So what happens if you call back into the loader when you’re inside a loader callout (DllMain) for DLL_PROCESS_ATTACH?
I’ll be addressing teardown (DLL_PROCESS_DETACH) after completing the DLL_PROCESS_ATTACH series.
The first issue is: what about LoadLibrary()? I’ll address GetProcAddress() and FreeLibrary() later.
We already know how LoadLibrary() works. It walks the dependency graph starting from the DLL that is being loaded and trims away any portions already in the loader’s tables. It then effectively adds that to the initialization order list and (this is what varies) if you’re not using the loader reentrantly, calls the initializers.
If you are calling into the loader reentrantly, the list of DLLs to initialize is extended but (I should double check the code to make sure I’m not lying; it’s been a couple of years…) only the outer-most invocation of the loader will complete the initialization sequence.
Thus, you call LoadLibrary(“a.dll”). In a.dll’s DLL_PROCESS_ATTACH, it calls LoadLibrary(“b.dll”). b.dll’s initializer is added to the init list but it isn’t actually initialized at that time. Instead, the inner LoadLibrary() just returns and then the DLL_PROCESS_ATTACH returns (successfully for the sake of argument) and then the original stack frame for the original LoadLibrary() initializes b.dll.

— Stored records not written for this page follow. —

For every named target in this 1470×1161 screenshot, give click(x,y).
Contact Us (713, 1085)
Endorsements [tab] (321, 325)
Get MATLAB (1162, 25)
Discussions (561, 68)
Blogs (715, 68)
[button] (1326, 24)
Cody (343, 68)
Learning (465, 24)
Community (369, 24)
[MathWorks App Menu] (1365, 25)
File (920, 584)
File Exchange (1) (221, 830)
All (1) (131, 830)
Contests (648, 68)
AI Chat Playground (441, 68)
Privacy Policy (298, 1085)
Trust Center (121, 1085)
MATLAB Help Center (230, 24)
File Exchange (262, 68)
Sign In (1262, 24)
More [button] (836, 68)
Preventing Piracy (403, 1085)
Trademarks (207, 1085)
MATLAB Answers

Clearly things are a little more complicated since it might not be a.dll that actually calls loadlibrary(); it could be a static import of A which does so and thus the init list may still have uninitialied entries on it at the time that the entries for b.dll (and its static imports!) are appended.
So far so good; assuming that the cycles don’t break you, this was a fine solution to the problem which also avoids arbitrary recursion due to nested dynamic DLL loads. This was mostly harmless!